Reports of networking vendors hardcoding credentials in their SOHO routers is increasingly becoming a commonplace with the latest one being D-Link, which has hardcoded telnet credentials in quite few of its routers in plaintext.
Matteo Ignaccolo, the security researcher who disclosed the findings through a mailer on full disclosure mailing list, revealed that he first discovered the hardcoded credentials back in 2009 in a D-Link DAP 1522 access point. Ignaccolo neither disclosed the vulnerability to D-Link nor did he go public with the findings. However, 4 years down the line as the hardcoded credentials are still present Ignaccolo decided to go public.
Ignaccolo performed a port scan on the default IP address of D-Link DAP 1522 to find an open telnet port credentials for which haven’t been disclosed in the service manual.
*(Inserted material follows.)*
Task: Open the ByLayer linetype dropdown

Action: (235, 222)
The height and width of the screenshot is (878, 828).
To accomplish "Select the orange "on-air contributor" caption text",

Using binwalk, Ignaccolo discovered that the firmware contains a Squashfs filesystem which can be extracted easily using a readily available command.
Next he performed a grep for the string ‘telnet’ to find a certain “image_sign”. Performing a grep on “image_sign” led the researcher to “wapnd01_dlink_dap1522”, which is the hardcoded plain text password for telnet.
Ignaccolo has confirmed that the same password exists on almost all SOHO networking devices tested and that they are functional.